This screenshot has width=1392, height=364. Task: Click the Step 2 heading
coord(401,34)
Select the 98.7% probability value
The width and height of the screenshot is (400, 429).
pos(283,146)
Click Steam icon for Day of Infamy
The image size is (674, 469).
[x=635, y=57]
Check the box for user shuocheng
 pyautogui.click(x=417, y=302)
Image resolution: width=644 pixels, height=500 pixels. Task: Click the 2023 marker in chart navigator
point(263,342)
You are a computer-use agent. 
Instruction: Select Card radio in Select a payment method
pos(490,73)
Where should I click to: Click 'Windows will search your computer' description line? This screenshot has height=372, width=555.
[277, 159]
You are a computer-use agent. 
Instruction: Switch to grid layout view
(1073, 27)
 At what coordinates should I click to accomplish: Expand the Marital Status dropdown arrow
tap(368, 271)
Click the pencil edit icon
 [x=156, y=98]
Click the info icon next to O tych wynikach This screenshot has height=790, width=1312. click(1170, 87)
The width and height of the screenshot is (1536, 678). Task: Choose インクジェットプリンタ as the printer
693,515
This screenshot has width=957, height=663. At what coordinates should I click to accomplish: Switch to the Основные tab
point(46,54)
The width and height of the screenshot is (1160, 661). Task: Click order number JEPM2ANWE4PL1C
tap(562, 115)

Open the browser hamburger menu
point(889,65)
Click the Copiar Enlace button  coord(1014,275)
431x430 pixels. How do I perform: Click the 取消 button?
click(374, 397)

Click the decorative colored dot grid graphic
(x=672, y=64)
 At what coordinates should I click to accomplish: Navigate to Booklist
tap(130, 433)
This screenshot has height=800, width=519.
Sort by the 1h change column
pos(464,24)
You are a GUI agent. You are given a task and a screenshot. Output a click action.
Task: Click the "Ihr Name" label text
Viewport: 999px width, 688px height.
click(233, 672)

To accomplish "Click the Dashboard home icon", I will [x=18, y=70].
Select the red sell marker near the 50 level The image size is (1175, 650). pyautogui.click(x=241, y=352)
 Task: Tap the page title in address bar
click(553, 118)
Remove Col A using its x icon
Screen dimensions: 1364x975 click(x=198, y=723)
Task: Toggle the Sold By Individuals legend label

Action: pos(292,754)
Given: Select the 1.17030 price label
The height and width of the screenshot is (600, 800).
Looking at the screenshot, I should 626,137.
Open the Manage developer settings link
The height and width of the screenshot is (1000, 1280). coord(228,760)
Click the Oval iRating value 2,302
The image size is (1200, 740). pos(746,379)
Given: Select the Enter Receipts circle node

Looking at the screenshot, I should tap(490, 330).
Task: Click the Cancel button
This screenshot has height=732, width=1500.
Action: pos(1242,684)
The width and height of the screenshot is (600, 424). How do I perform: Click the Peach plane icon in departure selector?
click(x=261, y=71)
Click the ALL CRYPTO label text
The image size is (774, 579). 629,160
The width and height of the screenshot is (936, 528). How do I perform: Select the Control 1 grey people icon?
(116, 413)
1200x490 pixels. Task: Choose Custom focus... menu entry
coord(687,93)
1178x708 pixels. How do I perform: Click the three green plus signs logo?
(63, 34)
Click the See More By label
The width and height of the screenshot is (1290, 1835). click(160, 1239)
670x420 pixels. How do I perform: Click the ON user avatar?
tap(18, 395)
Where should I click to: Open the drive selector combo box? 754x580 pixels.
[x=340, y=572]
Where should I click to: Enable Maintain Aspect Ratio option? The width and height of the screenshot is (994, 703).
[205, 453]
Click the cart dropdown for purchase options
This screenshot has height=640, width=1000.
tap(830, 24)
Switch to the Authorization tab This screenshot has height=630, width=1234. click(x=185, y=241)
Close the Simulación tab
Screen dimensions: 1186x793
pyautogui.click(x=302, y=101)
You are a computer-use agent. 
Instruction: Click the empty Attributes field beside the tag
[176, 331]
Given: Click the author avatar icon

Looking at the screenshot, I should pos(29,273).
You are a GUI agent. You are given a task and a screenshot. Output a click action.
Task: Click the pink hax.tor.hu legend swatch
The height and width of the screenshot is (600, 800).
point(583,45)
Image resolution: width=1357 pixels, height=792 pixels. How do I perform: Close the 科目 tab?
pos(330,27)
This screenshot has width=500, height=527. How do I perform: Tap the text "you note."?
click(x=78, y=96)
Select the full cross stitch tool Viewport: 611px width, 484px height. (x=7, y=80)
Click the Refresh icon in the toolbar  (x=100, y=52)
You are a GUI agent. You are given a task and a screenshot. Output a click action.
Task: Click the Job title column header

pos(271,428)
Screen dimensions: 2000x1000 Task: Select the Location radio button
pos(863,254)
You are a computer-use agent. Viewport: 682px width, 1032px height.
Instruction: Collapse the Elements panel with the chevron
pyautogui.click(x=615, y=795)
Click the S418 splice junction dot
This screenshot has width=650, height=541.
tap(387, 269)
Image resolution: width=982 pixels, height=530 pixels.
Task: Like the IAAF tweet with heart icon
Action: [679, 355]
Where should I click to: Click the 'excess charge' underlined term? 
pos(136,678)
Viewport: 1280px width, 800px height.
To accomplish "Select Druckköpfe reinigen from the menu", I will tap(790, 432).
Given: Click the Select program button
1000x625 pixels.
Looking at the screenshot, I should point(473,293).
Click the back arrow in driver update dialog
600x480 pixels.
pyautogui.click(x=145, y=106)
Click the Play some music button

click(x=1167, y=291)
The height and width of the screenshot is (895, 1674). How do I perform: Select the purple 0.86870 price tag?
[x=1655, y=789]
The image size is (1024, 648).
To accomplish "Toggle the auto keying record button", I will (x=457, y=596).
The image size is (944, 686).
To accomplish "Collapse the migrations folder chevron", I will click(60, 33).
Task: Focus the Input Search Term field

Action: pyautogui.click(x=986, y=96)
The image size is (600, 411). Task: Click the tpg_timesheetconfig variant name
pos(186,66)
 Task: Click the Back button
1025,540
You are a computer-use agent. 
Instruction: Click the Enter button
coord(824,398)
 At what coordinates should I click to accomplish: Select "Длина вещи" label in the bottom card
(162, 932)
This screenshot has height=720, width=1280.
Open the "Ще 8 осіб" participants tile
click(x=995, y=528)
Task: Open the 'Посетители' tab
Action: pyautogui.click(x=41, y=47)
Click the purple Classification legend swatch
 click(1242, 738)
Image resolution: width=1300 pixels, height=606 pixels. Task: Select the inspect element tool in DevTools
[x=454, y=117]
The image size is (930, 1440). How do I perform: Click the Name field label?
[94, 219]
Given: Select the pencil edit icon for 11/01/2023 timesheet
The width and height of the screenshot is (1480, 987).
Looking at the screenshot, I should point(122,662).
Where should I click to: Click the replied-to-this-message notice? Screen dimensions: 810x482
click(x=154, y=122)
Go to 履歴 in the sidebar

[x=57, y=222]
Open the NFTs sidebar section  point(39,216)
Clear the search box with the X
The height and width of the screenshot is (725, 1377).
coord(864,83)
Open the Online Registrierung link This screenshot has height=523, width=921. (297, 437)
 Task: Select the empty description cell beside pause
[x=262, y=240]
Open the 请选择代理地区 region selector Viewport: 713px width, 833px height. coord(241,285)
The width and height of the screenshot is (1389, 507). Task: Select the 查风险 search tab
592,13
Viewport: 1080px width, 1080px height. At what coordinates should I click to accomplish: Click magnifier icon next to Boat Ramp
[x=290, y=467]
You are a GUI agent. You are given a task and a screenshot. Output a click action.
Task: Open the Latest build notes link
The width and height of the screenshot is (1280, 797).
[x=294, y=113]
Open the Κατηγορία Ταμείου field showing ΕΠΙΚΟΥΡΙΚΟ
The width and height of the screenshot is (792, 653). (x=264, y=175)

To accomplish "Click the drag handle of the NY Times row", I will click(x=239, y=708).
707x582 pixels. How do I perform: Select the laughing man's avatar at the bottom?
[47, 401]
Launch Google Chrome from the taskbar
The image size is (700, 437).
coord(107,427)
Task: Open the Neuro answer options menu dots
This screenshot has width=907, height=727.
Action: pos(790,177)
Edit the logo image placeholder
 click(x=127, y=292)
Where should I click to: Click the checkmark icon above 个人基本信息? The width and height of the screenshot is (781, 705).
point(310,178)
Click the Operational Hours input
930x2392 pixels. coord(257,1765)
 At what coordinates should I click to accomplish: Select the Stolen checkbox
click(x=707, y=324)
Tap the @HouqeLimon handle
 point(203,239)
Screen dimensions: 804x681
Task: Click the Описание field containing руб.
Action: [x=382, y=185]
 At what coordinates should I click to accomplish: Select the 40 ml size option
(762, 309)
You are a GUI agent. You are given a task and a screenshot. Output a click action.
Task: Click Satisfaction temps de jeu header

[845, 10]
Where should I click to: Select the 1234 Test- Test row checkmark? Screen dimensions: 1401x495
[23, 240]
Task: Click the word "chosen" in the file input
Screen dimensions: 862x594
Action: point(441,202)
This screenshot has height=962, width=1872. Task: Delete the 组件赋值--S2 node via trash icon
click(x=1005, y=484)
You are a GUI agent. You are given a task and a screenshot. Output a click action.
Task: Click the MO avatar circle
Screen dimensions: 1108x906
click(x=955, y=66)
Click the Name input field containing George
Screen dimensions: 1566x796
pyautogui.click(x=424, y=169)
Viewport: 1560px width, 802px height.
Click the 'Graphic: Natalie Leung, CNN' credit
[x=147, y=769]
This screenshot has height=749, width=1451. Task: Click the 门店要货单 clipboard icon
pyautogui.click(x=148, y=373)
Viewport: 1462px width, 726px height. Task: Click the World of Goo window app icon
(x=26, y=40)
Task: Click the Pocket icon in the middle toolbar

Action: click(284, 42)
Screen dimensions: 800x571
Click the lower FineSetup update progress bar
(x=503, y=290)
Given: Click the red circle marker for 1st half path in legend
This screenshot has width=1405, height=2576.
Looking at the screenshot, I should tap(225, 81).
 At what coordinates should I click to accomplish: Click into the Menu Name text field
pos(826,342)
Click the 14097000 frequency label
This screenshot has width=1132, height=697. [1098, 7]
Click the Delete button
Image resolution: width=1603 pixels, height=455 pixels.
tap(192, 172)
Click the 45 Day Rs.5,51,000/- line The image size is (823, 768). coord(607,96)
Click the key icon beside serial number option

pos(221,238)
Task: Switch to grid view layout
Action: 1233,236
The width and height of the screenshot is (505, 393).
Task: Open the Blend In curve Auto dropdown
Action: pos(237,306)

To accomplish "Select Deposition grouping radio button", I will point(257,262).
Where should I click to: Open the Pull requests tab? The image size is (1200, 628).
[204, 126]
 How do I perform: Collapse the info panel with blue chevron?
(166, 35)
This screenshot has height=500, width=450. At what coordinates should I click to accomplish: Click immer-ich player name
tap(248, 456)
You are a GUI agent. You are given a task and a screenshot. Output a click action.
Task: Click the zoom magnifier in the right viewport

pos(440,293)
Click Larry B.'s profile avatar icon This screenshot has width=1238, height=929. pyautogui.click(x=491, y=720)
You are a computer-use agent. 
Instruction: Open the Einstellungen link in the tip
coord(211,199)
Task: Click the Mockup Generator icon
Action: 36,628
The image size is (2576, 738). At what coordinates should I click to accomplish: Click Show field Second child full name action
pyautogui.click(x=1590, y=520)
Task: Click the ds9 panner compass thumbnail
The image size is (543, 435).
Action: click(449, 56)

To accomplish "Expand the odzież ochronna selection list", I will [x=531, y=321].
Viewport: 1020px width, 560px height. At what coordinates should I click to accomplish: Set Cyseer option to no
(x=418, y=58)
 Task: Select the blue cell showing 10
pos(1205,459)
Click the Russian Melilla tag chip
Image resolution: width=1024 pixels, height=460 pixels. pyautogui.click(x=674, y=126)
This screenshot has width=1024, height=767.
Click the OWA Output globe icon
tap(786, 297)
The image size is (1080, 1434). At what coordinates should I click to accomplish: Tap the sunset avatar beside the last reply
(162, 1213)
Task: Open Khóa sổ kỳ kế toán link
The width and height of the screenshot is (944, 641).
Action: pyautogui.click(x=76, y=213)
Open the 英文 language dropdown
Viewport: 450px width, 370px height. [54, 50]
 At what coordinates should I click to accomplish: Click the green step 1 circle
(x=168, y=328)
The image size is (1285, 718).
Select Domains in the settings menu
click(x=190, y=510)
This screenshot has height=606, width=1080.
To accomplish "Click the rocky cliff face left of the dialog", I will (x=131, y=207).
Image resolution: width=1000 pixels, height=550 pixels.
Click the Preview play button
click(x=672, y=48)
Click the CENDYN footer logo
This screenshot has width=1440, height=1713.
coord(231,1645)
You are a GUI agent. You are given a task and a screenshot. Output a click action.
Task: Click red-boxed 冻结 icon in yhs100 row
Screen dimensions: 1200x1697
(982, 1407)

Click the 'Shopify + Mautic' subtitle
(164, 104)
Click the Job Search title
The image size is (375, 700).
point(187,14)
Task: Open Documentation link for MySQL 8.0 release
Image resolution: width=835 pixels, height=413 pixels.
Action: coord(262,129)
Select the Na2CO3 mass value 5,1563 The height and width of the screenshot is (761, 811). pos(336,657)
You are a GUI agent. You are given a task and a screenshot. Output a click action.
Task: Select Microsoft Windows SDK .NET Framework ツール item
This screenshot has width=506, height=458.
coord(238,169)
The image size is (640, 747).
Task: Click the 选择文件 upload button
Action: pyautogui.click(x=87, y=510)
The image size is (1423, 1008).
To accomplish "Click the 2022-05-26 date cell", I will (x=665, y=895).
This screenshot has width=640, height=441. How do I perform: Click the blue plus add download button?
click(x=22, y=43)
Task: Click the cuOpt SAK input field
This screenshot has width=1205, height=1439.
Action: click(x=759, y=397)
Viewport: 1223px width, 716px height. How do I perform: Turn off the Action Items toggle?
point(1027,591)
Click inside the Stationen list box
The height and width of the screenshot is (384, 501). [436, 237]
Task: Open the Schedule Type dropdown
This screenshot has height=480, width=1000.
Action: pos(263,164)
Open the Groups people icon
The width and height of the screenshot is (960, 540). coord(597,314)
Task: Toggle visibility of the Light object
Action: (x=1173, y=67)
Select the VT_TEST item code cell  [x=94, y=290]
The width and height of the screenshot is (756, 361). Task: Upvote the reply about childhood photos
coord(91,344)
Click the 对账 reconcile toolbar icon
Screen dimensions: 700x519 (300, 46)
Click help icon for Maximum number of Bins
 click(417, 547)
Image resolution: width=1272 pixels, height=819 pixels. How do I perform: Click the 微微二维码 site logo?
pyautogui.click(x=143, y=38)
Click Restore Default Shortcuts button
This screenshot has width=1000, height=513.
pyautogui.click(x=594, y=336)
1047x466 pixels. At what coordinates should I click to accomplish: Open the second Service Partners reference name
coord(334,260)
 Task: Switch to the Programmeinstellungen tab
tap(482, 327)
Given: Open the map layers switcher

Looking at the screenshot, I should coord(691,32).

● ● ● ● ●

* _REQUIRED WORK_: Would you filter the records and copy each line that contains the word "options"?

* _REPLY TO THE TASK_:
Click the cart dropdown for purchase options
Task: Open the Neuro answer options menu dots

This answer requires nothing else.